Another important term is “control,” and what it means to have control of a CER. What it means to “control” a CER is explained in Section 12-105.
Section 12-103
RELATION TO ARTICLE 9 & CONSUMER LAWS
Section 12-103 politely concedes that if a conflict arises between Article 12 and Article 9, then Article 9 governs. This section also provides that transactions falling within the ambit of Article 12 are subject to other rules of law which may establish different rules or practices.
Note, UCC Article 9 is currently being revised as well. “The provisions applicable to purchasers of CERs are carefully coordinated with corresponding changes to lending secured by security interests in CERs under Article 9 and are designed to preserve the availability of existing transaction patterns. Under the proposed amendments, there would be no need to change collateral descriptions in security agreements or collateral indications on financing statements. A CER is a “general intangible,” a controllable account is an “account” and a controllable payment intangible is a “payment intangible,” as those terms are already defined in Article 9. The normal rules for attachment would continue to apply, and a security interest in a CER, a controllable account or a controllable payment intangible could still be perfected by the filing of a financing statement.” [3]
Under the new Article 12 regime, a security interest in CERs may be perfected by the secured party obtaining “control” of the CER. What it means to “control” a CER is defined in 12-105. A security interest in a CER, a controllable account or a controllable payment intangible perfected by “control” would have priority over a security interest in the CER, controllable account or controllable payment intangible perfected only by filing a financing statement (or by another method other than control).

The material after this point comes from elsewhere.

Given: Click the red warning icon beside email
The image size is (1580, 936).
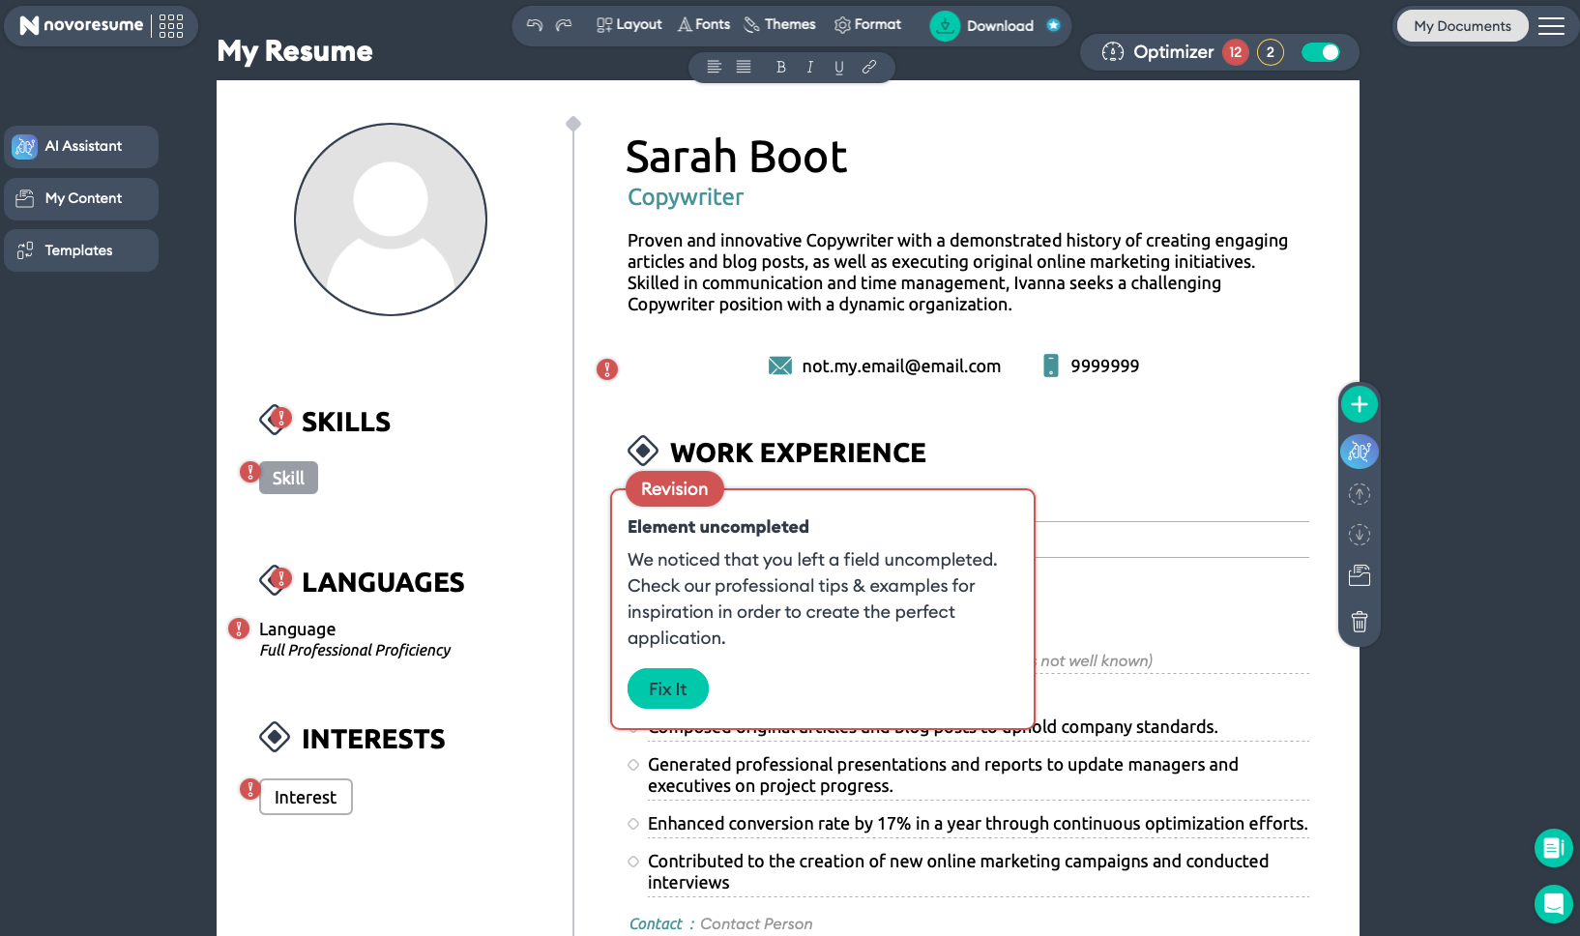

For example, SP-1 lends to Debtor, obtains a security interest in Debtor’s accounts, payment intangibles and other general intangibles and perfects the security interest by the filing of a financing statement. SP-2 later lends to Debtor, obtains a security interest in a CER functioning as an electronic promissory note payable to the person in control of the CER and files a financing statement to perfect its security interest. Here, SP-1’s security interest has priority under the first to file rule of Article 9. But if SP-2 obtains control of the CER, SP-2’s security interest in the CER/electronic promissory note will beat SP-1’s security interest.
Section 12-104
RIGHTS IN CONTROLLABLE ACCOUNT, CONTROLLABLE ELECTRONIC RECORD & CONTROLLABLE PAYMENT
Section 12-104 governs the acquisition and purchase of rights in a controllable account or controllable payment intangible in the same manner this section applies to a CER, even though controllable accounts and payments intangible are not considered CER.
Section 12-104(b) states that a purchaser is a “qualifying purchaser” of a controllable account or a controllable payment intangible if they obtain control of the CER that evidences the account or payment intangible. State law will determine if a person acquires a right in a controllable electronic record and the right the person acquires. 12-104(c).
Article 12 provides a “take free” provision for qualified purchasers of CER so long as they satisfy 12-102(a)(2). Section 12-104(e) states that “a qualifying purchaser acquires its right in the controllable electronic record free of a claim of a property right” (security interest) in the CER. Section 12-104(h) notes that merely filing of a financing statement under Article 9 is not notice of a claim of a property right in a controllable electronic record and thus will not defeat a qualified purchaser’s claim to a CER.
Article 12’s take free rule does not extend to other property not fitting the definition of CER. For example, Section 12-104(f) states that for “a controllable account and a controllable payment intangible or law other than this article, a qualifying purchaser takes a right to payment, right to performance or other interest in property evidenced by the controllable electronic record subject to a claim of property right in the right to payment, right to performance or other interest in property.” 12-104(f).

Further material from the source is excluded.